= 抜粋 =
"Essay" にまつわる文章のリスト

潮垂る

 枯れ果てた黄砂のような頬を風にさらす老婆

 風は冷たくその跡さえも残してはいない

 ベンチに座り大きな荷物を背負っている

 それはただ目に映るだけのものだった


 潮に濡れた脚だけ

 涙に沈んだ服の袖

 命を含んだ光の朝露

 闇に濡れた時間の影


 老婆は少し時間を置いて立ち上がった

 曲がった背にまた大きな荷物を背負って

 微笑みさえも悲しく映る

 潮垂るる色褪せた白い袖

  • 2006年6月30日 08:44
  • 松田拓弥
  • Essay

中古

 人はきっと、アリンコよりもせっせと働く。そして我先にと死んでいく…
 時の流れは早いもの。でも死ぬまでは長くとも、死んでからはさらに長い。
 死んだことはないけれど、まだ生きてる人の心のなかには残ってるだろうから。
 生きておるのがツライなら、もっともっと生きるべし。


 「答え」ばかりを知っていても、なにも実を結ぶことなし。
 「疑問」をたくさん抱えることで、初めていろんな答えの花が咲く。咲き誇る。
 俺は誇る。
 俺の疑問の数々を…
 そして、あなたに…
 咲き誇る。
 恋の疑問と答えの桜が咲き乱れる…やがて散っても、疲れ果てることもなく、また咲き、散っては返り咲く。

= 抽出データ =
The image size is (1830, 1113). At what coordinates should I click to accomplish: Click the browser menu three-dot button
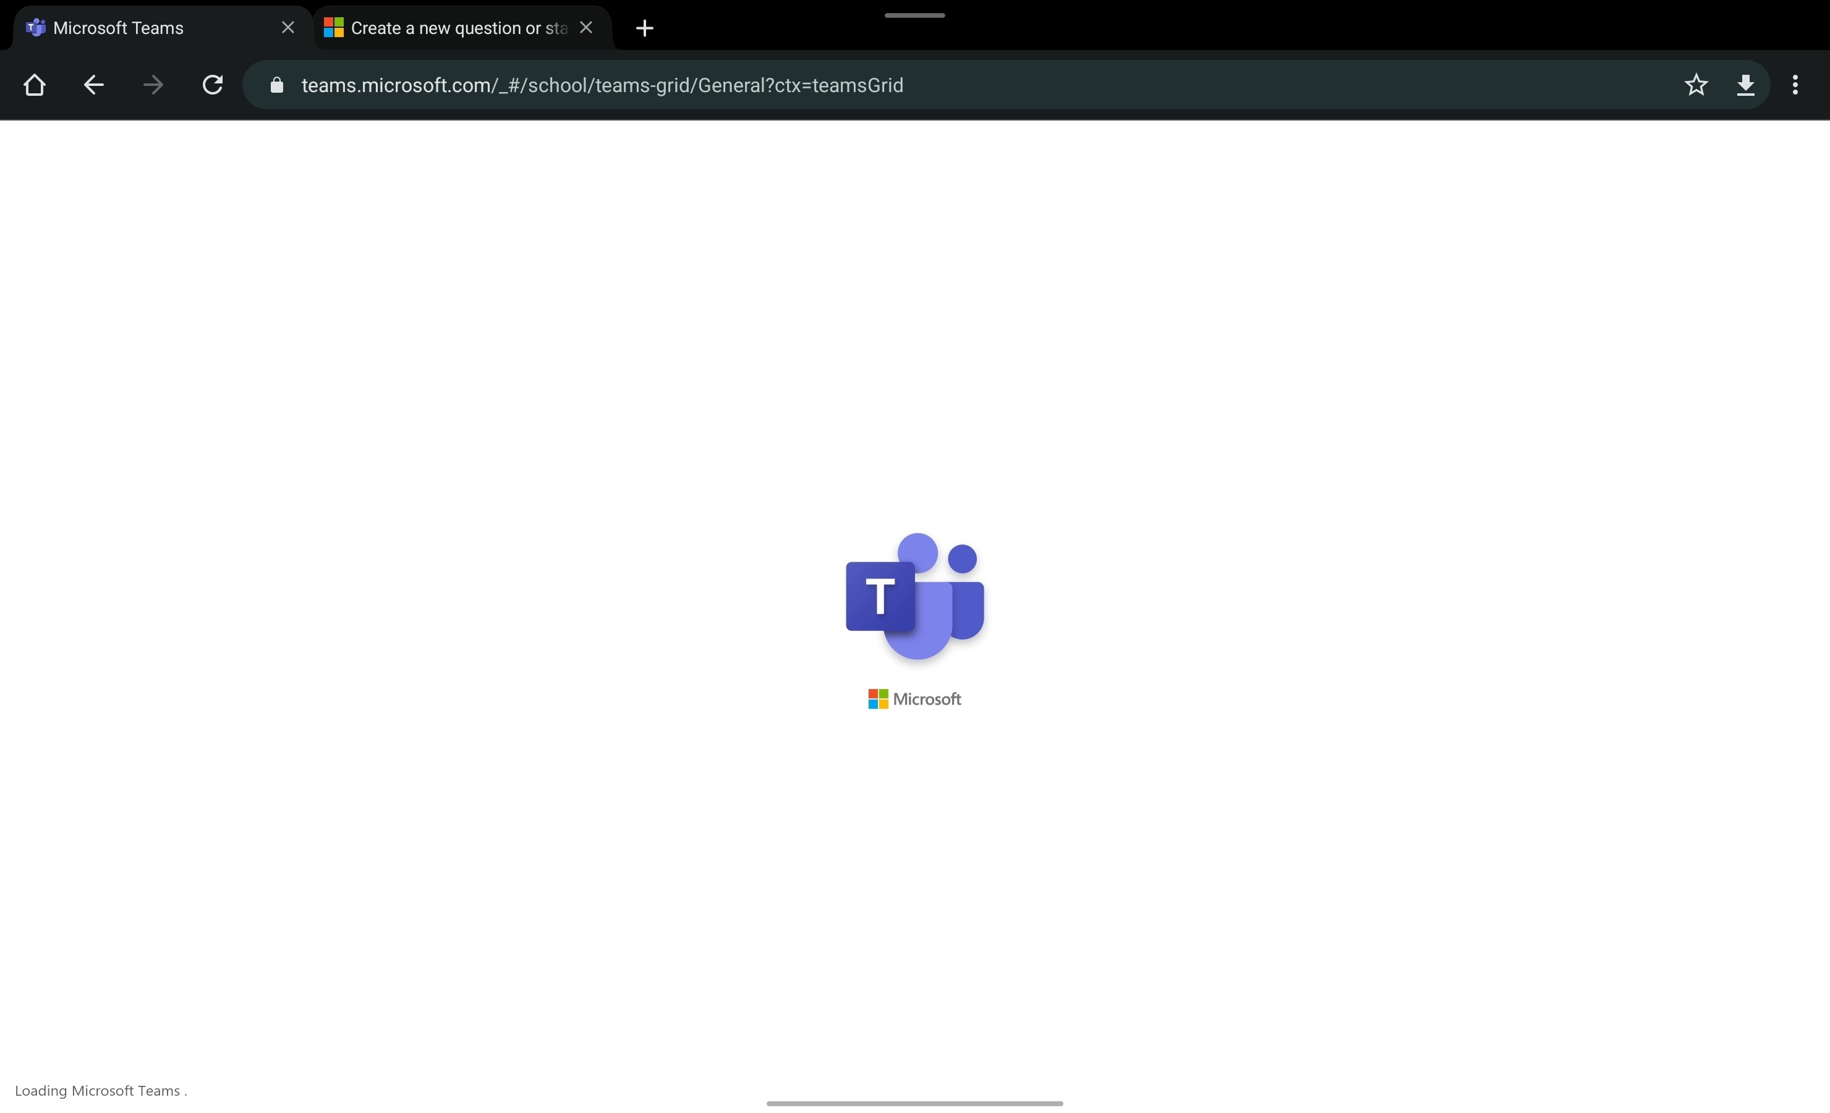1796,85
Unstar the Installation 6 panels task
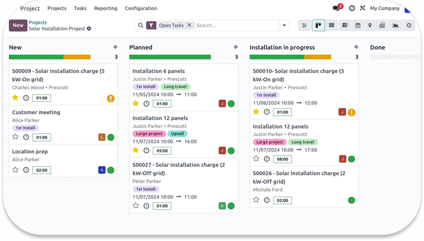This screenshot has width=424, height=241. 136,104
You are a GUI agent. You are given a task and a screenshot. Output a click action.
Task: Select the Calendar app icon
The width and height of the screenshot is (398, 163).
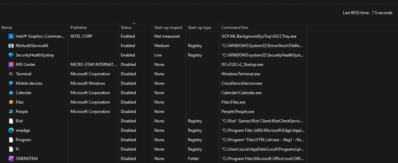[11, 93]
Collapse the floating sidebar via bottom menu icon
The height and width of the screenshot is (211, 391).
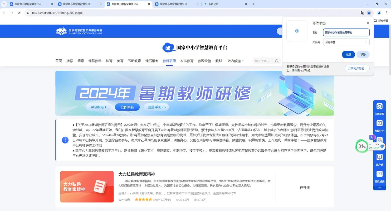pos(379,188)
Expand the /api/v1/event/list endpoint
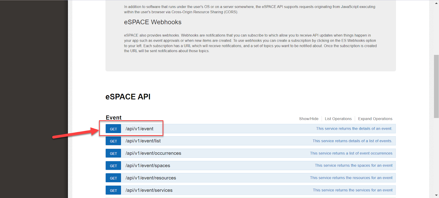Viewport: 439px width, 198px height. 143,141
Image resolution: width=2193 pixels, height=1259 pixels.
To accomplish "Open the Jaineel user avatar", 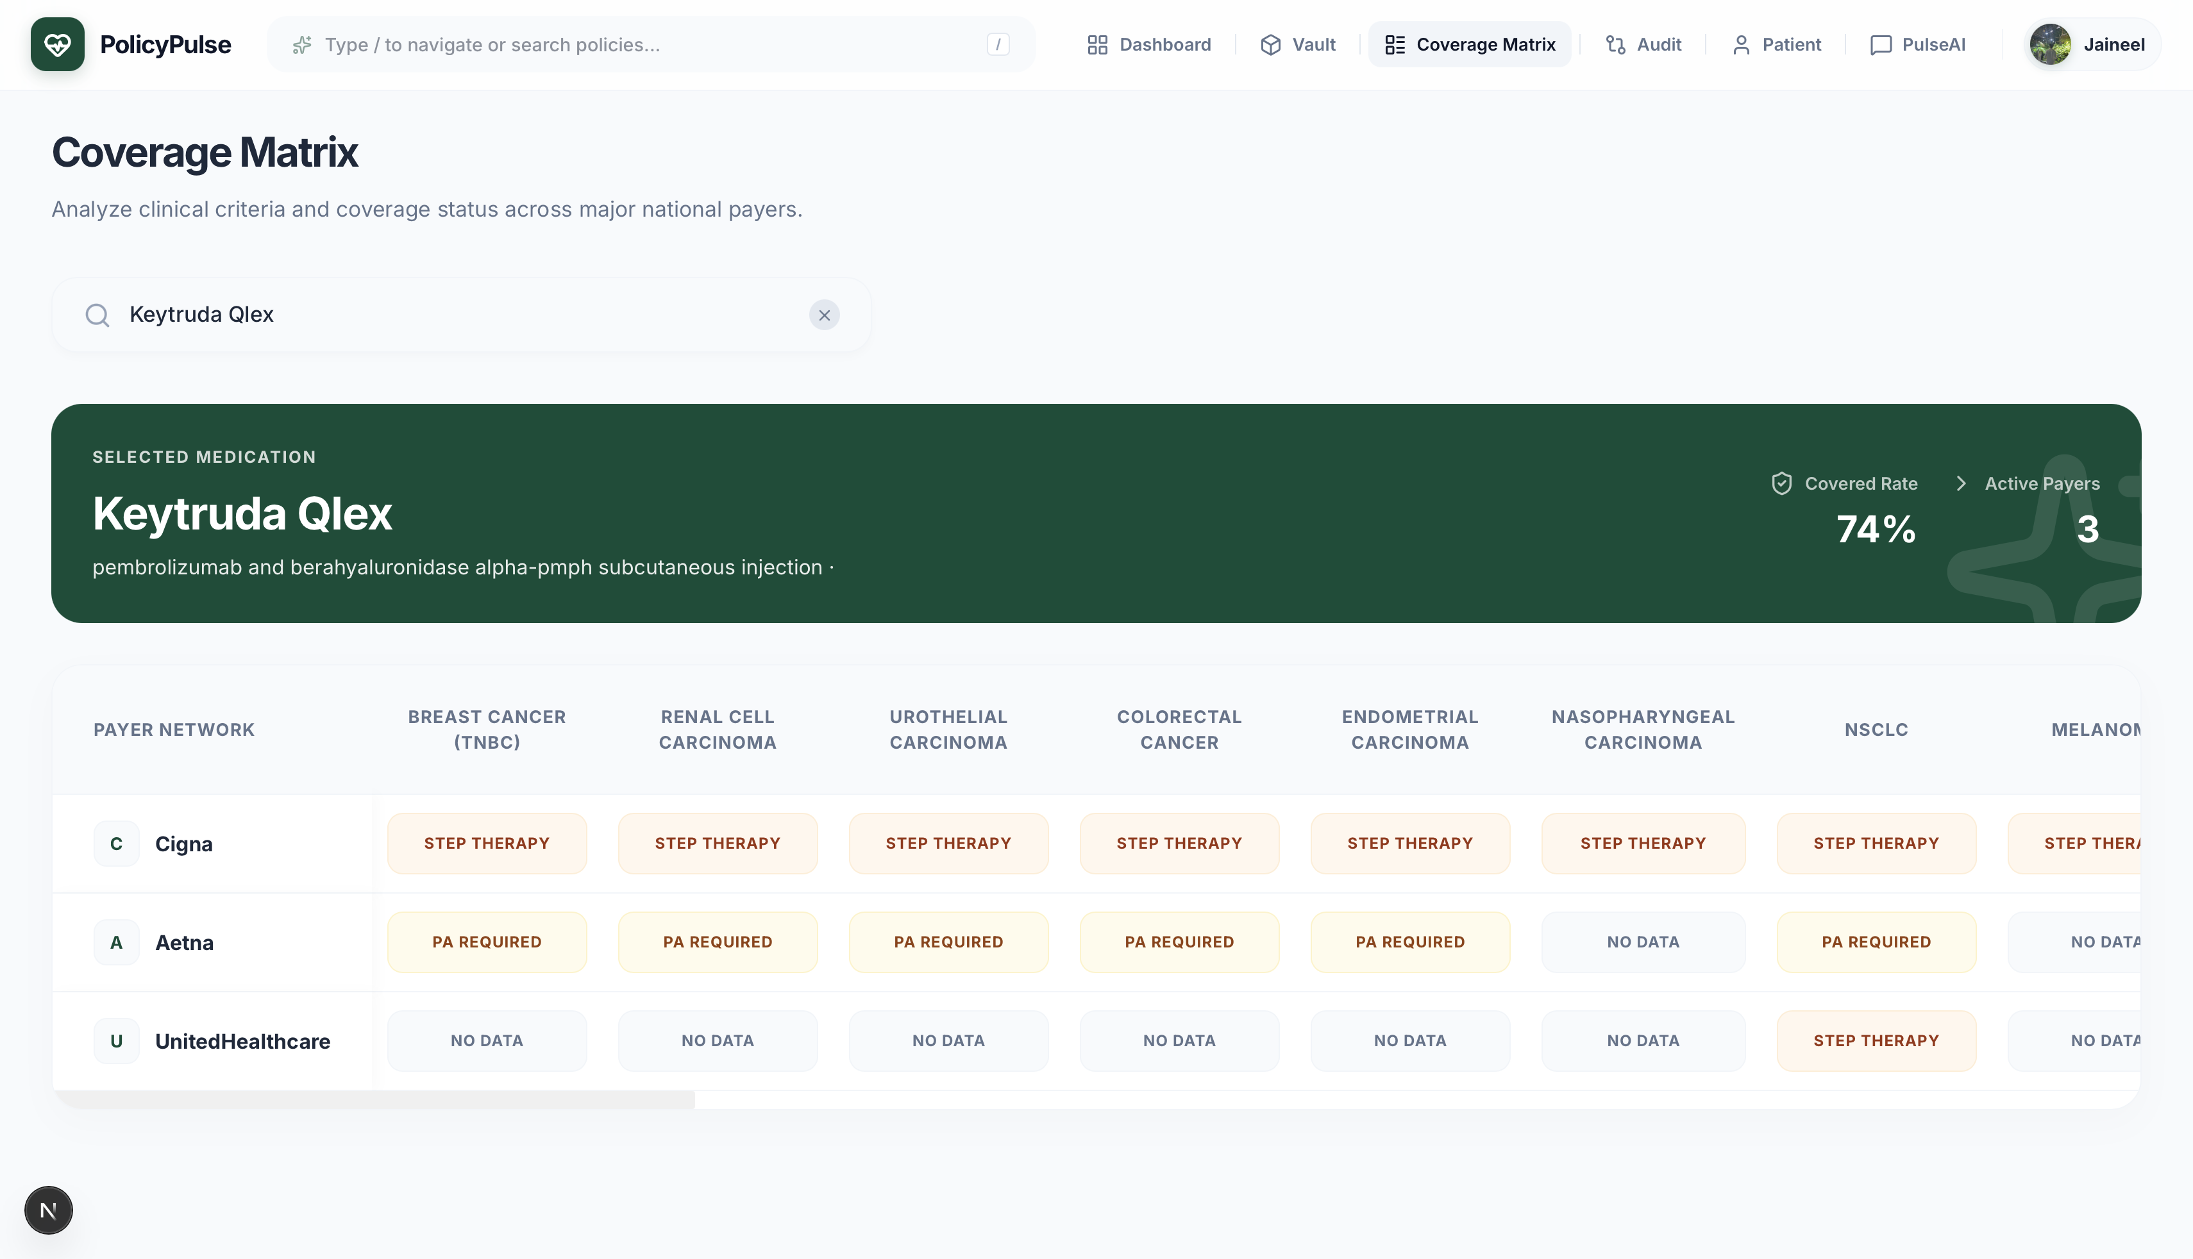I will coord(2050,44).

= 指示 =
抜粋にある詩「潮垂る」で、ベンチに座っている老婆は何を背負っていますか。 データは使わず、抜粋だけをもとに答えてください。

= 結果 =
大きな荷物